Korean kids are well educated and talented at piano, dance, Taekwondo, inline skating, etc. by the time they go to college, but are they happy in the same way Westerners are? Last night at the bar across from our school, we were talking to two Korean guys at the table next to us and one of them said that Koreans work so hard and have no time for life, while us Westerners are able to work but make sure that we have time for life. It’s sad to think about.

To drill home my point, I’ll leave you with one last comment from my elementary school students. When I asked them about what they do over their summer vacations (which is one week in the summer not a few months), they said homework. They said they don’t like summer vacation. What kid hates summer vacation?!? They would rather be stuck in a classroom with me than on “vacation” stuck at home with their mother forcing them to do homework. Being a kid in Korea is certainly no walk in the park.

4 thoughts on “Life as a Korean Kid

  1. {{consists of homework, studying, tutoring, video games, church, and maybe one fun activity}}

    Aren’t video games fun activities?

  2. You are echoing the “Battle Hymn Of The Tiger Mom” uproar that recently flared up over here in the Land Of The Free. Seems some overachieving yuppie lawyer Chinese Mother wrote about torturing her kids into academic excellence for their entire childhood until the poor things could escape into Princeton, Harvard, Yale or some other snooty, overpriced MBA mill. A lot of people criticized her and her parenting style, saying she was raising neurotic automatons who sacrificed humanity for academics and the chance to be masters of the universe.

    Yet these Asian kids are eating our lunch.

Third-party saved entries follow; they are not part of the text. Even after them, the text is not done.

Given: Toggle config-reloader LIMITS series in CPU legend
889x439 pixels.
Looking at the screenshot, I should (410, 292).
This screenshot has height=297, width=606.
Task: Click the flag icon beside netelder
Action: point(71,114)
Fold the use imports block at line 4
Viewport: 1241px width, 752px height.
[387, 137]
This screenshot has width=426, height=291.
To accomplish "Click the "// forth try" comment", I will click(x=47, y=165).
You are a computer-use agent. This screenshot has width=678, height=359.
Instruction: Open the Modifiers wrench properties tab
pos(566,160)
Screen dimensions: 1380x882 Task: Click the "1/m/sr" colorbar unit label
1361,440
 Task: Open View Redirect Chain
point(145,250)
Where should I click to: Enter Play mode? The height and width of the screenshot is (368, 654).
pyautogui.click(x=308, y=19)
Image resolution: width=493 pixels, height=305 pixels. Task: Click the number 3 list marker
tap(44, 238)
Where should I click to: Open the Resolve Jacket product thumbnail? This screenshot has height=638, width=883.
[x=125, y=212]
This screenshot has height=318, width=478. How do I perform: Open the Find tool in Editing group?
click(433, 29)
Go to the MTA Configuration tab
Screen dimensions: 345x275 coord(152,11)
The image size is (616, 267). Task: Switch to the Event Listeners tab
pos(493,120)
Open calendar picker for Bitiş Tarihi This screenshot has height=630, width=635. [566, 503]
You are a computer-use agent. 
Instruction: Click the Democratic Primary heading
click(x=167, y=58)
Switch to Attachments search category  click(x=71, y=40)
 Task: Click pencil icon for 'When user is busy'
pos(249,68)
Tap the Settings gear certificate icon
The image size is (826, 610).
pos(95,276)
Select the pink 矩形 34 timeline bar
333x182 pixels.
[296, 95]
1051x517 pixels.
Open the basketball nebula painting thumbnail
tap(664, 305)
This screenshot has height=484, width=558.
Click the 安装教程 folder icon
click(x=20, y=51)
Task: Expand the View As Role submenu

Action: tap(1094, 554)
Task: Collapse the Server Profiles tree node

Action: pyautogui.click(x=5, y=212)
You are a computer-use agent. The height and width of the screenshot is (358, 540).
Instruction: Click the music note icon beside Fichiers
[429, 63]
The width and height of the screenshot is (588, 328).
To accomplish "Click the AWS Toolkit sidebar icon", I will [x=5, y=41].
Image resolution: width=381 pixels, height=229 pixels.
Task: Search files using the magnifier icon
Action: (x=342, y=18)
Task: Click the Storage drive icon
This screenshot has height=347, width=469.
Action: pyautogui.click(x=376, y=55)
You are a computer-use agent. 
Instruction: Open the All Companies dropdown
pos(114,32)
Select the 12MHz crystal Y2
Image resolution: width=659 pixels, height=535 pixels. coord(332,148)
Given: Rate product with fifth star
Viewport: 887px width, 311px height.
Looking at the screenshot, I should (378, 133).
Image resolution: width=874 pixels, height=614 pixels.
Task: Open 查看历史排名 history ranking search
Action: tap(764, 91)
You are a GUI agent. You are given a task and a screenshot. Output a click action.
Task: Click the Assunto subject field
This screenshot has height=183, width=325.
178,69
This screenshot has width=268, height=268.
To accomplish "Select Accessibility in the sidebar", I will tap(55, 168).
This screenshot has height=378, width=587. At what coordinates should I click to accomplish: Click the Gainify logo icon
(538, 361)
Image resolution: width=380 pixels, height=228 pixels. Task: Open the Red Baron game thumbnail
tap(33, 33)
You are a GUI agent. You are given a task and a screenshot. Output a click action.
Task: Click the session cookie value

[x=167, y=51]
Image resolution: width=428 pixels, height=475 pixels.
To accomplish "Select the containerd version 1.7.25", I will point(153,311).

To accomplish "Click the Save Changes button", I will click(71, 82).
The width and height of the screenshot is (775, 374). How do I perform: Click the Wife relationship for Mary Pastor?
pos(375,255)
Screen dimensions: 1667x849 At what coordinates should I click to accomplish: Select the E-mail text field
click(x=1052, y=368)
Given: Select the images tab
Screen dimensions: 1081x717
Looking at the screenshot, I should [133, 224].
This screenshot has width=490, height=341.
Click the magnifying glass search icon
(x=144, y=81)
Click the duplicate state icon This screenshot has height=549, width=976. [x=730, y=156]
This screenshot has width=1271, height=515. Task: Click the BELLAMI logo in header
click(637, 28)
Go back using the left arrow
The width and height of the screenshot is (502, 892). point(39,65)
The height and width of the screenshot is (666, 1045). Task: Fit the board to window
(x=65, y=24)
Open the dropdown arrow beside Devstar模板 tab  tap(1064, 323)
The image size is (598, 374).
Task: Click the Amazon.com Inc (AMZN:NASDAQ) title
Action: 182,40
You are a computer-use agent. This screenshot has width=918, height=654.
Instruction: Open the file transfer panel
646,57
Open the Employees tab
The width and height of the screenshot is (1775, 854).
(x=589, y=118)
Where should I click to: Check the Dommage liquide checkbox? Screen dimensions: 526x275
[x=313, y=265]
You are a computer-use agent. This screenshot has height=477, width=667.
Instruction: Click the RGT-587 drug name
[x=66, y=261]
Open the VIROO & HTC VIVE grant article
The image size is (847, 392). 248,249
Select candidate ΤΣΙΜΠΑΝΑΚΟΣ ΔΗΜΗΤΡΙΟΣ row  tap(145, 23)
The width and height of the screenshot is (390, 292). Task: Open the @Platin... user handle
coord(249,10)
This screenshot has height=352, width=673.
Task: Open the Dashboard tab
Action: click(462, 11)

We sit around fat dumb and happy playing Call Of Duty and eating Cheetos while they are mastering Calculus. Our standing in the world for academic performance is pathetic. Maybe these Asian Tiger Moms are right.

    But then one wonders if after such a regimented upbringing whether creativity has been given enough free reign to grow. I have read that these kids might grow up to be technically competent adults, but they go adrift when forced to think outside a narrow, well defined domain. Americans seem to do better at that. And what about their happiness? Personally I would never torture my kids like that, no matter how competent at chemistry they might become (at the expense of being unable to enjoy a day off).

    Oh well. We can enjoy our life of leisure and play Call Of Duty while the Asian engineers design cold fusion. When they all go mad and kill themselves we can step in and modify the devices to make giant strawberry Slurpees out of soybeans while we watch Jersey Shore.

  3. I’m glad you aren’t going to torture your kids Uncle Rob! I agree with you about creativity as well. I’ve noticed that almost every single student has OCD about the way things need to be. They freak out when I move my crazy curls and my part goes all wonky. I must have a perfect part or else they freak out. They can’t think outside the box when it comes to some things. We also give the kids very little time to be creative. By the time they are 7 years old, they are only allowed to have arts and crafts once a week. But then again, some kids go to art class after kindergarten class a couple days a week.

    Once they get older, they have to write speeches and make posters, which would be a good opportunity to get creative. But their schedules are so jam-packed that some of their parents make the posters and even write the speeches for them, eliminating opportunities to explore their creative side.

    It’s comforting to know that there are happy and relaxed elementary school kids running around back home 🙂

  4. There is a simple reason behind the maniacal studying, a method I as a Korean found hard to understand. By failing to get into one of the SKY universities, you have pretty much sealed away any opportunity at an average to above average life.
    When you do not get your acceptance letter, pick up a hoe and get to work on a rice farm because you are doomed.
    If Americans had that type of gun behind their heads, I’m pretty sure we’d see a lot more TIger moms in America.